Headline
Surya Paloh tegaskan Partai NasDem akan lapang dada melakukan transformasi regenerasi.
Surya Paloh tegaskan Partai NasDem akan lapang dada melakukan transformasi regenerasi.
Kumpulan Berita DPR RI
KASUS korupsi akan berefek negatif terhadap elektabilitas partai politik dalam pemilu. Hal itu diakui Ketua DPP Golkar Yorrys Raweyai.
Menurut dia, sejak kasus dugaan korupsi proyek pengadaan kartu tanda penduduk elektronik (KTP-E) bergulir, elektabilitas Golkar cenderung menurun, padahal sebelumnya sempat naik pasca-Munas Luar Biasa (Munaslub) 2016 dan sikap Golkar mendukung Jokowi di Pilpres 2019.
“Pasca-Munaslub 2016 dan kita berikan dukungan kepada Jokowi di 2019, elektabilitas Golkar dari waktu ke waktu naik signifikan. Akan tetapi, dengan berbagai macam kejadian akhir-akhir ini, terutama kasus korupsi KTP-E, elektabilitas Golkar cenderung menurun,” ujar Yorrys dalam diskusi bertajuk Partai Politik dan Budaya Korupsi, di Jakarta, kemarin.
Pasca-Munaslub 2016, lanjut Yorrys, elektabilitas Golkar naik dari 9% menjadi 15%. Namun, saat ini justru menurun.

[Isi Data]
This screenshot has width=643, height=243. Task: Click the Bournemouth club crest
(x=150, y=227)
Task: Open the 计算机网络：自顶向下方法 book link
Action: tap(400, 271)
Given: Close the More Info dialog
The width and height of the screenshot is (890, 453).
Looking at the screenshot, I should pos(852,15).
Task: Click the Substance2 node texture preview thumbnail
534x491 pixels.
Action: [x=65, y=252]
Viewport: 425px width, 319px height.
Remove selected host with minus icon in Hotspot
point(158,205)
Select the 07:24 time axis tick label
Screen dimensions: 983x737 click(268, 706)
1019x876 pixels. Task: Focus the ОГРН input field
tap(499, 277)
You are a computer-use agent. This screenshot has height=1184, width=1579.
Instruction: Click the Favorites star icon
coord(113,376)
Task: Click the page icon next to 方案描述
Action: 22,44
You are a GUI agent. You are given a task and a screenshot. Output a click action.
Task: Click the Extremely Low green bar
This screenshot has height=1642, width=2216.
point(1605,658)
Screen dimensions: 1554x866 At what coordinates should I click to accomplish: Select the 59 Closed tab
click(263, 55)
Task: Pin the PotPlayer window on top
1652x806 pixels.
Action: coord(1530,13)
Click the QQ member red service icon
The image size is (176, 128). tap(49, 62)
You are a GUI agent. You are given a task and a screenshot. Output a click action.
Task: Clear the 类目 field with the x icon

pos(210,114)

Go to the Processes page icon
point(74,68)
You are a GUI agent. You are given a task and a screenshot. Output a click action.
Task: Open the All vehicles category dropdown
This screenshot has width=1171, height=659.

[Petunjuk Pengerjaan]
[A] Salin secara persis bagian berita tentang elektabilitas Golkar dari "Kumpulan Berita DPR" sampai "di Pilpres 2019.".
[B] Dalam berita tentang elektabilitas Golkar, dari berapa persen menjadi berapa persen elektabilitas Golkar naik pasca-Munaslub 2016 menurut Yorrys?
[C] Lanjutkan berita tentang elektabilitas Golkar setelah kalimat terakhir yang tercantum.

[Jawaban Akhir]
[A]
Kumpulan Berita DPR RI
KASUS korupsi akan berefek negatif terhadap elektabilitas partai politik dalam pemilu. Hal itu diakui Ketua DPP Golkar Yorrys Raweyai.
Menurut dia, sejak kasus dugaan korupsi proyek pengadaan kartu tanda penduduk elektronik (KTP-E) bergulir, elektabilitas Golkar cenderung menurun, padahal sebelumnya sempat naik pasca-Munas Luar Biasa (Munaslub) 2016 dan sikap Golkar mendukung Jokowi di Pilpres 2019.

[B] Dari 9% menjadi 15%.

[C]
Kunjungan Ketua Umum Golkar Setya Novanto ke daerah-daerah pun, diakui Yorrys, tidak mampu meningkatkan elektabilitas Golkar. “Kita tidak mau menutup diri dengan cari alasan, tapi itu fakta yang harus dihadapi,” tukasnya.
Golkar, imbuhnya, tidak memungkiri perspektif masyarakat yang cenderung negatif. Apalagi, Golkar dianggap ingin melemahkan KPK melalui revisi UU KPK dan protes terhadap pencekalan Novanto oleh KPK. “Saya pikir saat ini sudah dalam tahapan partai ini harus diselamatkan,” ungkapnya.
Kekuatan uang
Di tempat sama, Ketua DPP PAN Viva Yoga Mauladi menyebut dalam sistem demokrasi yang semu saat ini, tujuan politik untuk meraih kekuasaan tidak bisa dipisahkan dari kekuatan uang. Tuntutan untuk membiayai ongkos politik, termasuk ongkos partai yang tinggi, membuat banyak kader terjerat korupsi.
Untuk itu, ia mendukung wacana penaikan angka pembiayaan parpol oleh negara. Dengan dana Rp108 per suara sah yang diraih dalam pemilu legislatif belum cukup untuk membiayai parpol. PAN, misalnya, berdasarkan hasil Pemilu 2014 hanya mendapat Rp677 juta per tahun. Jumlah itu habis dalam sebulan.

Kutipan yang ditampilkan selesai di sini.